Teaching Research Skills to Elementary Students

Instructor: Clio Stearns

Clio has taught education courses at the college level and has a Ph.D. in curriculum and instruction.

Elementary school students are full of questions, and teaching them to do research is a great way to help them become sophisticated readers, writers, and thinkers. This lesson helps you teach research skills in the elementary classroom.

Why Research Skills?

Ms. Jackson's fourth-grade students are always asking questions! They want to know why things work the way they do, or how people did things in different time periods. Ms. Jackson herself does not always know the answer to these questions, but she realizes that her students are showing her their desire to learn to do research, reading and exploration that teaches them the answers they are looking for. Even elementary school students are capable of doing research, but it involves some explicit instruction. Ms. Jackson decides to dedicate a unit of study to helping her students become savvy researchers.

Defining the Question

The first step to good research, Ms. Jackson teaches her students, is defining a research question. A research question is a question that the researcher really wants to know the answer to, but it should also be a question that is answerable. For example, 'What will I be when I grow up?' is not a question that is answerable via research, but 'What does a veterinarian do?' is a related question that students will be able to answer. Ms. Jackson also explains to her students that research questions should be broad enough to maintain their interest. 'Where does Taylor Swift live?' is a question that is too narrow, because it can be answered in one sentence, but 'What is Taylor Swift's life story?' is a broader and more compelling question. Ms. Jackson has her students brainstorm lists of questions they are interested in, then work with partners to narrow their lists down to one sustaining inquiry.

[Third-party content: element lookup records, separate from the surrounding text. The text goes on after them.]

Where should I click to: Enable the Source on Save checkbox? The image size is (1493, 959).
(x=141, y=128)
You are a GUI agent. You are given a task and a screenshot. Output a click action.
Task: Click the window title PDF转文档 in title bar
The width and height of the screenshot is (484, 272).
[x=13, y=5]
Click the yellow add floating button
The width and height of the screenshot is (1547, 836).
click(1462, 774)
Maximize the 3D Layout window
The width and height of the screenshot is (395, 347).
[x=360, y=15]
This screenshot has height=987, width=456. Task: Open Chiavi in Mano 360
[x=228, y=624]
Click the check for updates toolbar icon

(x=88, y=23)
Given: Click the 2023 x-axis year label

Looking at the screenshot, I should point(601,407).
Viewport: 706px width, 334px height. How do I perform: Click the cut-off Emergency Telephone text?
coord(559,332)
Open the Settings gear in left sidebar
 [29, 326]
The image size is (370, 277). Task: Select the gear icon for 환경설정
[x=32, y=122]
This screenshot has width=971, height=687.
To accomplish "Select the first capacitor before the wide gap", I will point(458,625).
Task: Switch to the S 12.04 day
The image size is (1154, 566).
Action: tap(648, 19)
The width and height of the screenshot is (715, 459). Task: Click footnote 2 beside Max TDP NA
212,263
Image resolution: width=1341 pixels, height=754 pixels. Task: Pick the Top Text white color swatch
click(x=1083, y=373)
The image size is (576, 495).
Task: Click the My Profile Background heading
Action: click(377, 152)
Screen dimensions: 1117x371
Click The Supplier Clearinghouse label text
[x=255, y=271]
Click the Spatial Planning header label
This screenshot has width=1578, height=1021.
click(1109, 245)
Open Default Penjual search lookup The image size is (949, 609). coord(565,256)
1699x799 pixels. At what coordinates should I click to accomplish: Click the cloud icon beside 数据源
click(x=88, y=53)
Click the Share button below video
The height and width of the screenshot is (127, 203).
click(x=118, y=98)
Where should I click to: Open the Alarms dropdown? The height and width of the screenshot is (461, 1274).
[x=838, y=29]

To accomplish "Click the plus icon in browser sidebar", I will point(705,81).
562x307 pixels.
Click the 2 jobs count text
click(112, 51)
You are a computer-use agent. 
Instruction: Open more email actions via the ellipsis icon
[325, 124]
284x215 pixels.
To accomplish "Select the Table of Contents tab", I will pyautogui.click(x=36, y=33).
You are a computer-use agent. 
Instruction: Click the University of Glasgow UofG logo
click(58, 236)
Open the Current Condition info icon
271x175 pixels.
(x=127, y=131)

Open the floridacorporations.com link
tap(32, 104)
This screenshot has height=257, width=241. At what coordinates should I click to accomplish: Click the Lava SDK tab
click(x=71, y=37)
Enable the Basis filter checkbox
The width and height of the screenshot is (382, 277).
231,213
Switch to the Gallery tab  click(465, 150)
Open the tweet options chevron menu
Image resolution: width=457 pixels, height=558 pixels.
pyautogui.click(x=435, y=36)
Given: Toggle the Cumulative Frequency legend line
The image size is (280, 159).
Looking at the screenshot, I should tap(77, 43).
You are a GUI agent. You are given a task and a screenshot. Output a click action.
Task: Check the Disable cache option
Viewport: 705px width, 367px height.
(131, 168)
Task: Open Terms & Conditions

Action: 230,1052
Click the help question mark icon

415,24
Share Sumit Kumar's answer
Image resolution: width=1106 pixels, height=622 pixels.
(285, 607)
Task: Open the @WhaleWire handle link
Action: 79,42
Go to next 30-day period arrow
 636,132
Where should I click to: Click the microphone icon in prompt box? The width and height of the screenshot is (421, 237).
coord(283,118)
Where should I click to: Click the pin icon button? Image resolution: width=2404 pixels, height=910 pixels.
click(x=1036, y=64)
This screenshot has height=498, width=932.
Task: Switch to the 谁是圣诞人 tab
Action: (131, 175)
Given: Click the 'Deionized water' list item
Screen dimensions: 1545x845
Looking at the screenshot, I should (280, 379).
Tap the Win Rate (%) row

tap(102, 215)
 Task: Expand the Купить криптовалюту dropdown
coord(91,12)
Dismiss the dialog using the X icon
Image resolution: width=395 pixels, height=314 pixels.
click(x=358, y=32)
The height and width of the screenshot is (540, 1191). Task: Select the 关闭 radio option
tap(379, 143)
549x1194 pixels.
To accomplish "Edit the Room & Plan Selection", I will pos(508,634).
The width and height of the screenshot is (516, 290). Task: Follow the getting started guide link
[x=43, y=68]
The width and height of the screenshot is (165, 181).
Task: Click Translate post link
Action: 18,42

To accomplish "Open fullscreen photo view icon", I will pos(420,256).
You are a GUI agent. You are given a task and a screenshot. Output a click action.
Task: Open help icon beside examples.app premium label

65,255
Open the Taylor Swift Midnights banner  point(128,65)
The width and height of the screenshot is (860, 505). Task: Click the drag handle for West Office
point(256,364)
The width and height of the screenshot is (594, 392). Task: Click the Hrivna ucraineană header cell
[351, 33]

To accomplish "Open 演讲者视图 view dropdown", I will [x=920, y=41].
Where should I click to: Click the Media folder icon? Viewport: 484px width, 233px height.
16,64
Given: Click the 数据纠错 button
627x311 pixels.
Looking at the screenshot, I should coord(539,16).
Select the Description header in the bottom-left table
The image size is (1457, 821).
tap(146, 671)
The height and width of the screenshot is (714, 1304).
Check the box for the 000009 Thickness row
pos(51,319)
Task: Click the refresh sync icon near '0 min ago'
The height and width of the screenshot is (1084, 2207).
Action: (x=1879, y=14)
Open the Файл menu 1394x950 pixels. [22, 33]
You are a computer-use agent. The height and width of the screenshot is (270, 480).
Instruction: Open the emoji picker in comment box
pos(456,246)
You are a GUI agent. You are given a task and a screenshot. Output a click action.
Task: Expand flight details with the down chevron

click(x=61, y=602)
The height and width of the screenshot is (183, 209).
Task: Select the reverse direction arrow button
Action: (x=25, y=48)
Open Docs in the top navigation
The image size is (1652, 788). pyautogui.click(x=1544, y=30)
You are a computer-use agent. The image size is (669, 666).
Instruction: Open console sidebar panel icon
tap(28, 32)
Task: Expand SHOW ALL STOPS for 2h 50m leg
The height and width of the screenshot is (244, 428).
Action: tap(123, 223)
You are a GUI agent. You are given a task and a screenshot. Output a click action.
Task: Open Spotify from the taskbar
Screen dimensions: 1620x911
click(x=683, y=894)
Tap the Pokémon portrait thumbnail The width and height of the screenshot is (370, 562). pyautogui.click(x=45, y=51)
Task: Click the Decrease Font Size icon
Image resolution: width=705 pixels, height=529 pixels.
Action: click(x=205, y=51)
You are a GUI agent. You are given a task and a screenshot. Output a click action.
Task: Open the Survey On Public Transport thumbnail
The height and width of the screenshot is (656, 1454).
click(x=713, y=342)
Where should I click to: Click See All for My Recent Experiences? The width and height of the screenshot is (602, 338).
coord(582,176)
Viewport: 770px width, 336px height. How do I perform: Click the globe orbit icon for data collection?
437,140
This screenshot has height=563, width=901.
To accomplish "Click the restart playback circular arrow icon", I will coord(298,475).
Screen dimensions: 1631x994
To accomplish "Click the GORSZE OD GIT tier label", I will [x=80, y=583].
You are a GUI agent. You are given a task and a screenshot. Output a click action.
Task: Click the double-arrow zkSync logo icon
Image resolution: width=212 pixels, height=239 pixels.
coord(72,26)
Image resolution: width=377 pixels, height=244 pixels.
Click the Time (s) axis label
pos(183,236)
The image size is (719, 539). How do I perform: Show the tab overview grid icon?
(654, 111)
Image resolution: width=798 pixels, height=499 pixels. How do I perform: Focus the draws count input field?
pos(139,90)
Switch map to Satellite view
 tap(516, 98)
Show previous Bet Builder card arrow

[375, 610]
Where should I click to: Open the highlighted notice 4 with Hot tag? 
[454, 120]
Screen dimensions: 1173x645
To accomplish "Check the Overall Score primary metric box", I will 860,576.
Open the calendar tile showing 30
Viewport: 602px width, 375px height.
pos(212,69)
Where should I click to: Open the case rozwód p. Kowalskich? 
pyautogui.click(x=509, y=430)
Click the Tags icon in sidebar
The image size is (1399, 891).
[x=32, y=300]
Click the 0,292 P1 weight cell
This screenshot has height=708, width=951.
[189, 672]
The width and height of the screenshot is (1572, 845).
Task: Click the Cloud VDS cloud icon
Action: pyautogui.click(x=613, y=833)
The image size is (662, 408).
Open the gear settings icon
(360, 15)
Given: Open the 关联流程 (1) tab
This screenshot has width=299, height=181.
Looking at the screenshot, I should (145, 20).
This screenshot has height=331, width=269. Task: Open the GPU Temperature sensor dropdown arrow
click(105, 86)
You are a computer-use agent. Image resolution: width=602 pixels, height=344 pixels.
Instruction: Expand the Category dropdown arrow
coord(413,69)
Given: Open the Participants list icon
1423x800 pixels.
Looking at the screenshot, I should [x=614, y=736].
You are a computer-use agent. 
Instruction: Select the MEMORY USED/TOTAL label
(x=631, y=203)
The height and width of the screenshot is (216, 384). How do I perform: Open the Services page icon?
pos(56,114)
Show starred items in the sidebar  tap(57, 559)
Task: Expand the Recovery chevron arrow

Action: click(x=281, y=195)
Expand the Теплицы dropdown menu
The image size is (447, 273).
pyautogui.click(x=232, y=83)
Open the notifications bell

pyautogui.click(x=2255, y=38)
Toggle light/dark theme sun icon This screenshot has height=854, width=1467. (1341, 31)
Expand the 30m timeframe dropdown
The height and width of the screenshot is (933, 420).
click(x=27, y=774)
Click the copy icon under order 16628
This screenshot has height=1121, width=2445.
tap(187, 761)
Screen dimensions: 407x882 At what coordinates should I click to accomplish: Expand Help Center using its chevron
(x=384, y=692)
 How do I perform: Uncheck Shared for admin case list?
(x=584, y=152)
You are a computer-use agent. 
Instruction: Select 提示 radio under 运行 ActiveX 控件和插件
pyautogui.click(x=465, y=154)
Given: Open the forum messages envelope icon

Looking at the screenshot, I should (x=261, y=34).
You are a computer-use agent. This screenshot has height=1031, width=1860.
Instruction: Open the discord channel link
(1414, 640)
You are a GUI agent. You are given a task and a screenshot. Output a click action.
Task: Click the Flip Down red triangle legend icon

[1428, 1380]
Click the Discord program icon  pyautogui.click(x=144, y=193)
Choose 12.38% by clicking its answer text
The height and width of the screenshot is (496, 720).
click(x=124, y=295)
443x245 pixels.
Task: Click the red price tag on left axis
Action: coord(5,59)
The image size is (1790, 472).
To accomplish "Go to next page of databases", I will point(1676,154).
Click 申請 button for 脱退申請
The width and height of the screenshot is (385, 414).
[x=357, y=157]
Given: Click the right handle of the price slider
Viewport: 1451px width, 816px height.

Finding and Evaluating Sources

Now that her students have research questions, Ms. Jackson teaches them to find and evaluate sources, or materials they can use to answer their questions. Sources can include nonfiction books and magazines as well as digital media. Ms. Jackson teaches her students that they should work with at least three different sources to get different perspectives on their question. She also teaches them that digital sources in particular need to be evaluated. She encourages her students to ask the following questions about a source:

  • How do I know that the information in this source is accurate?
  • Who is the writer of this source, and how did they get their information?
  • When was this source written, and how do I know it is up to date?

Ms. Jackson gives her students opportunities to practice evaluating sources as a whole class, and she guides them to see that not all sources are equal.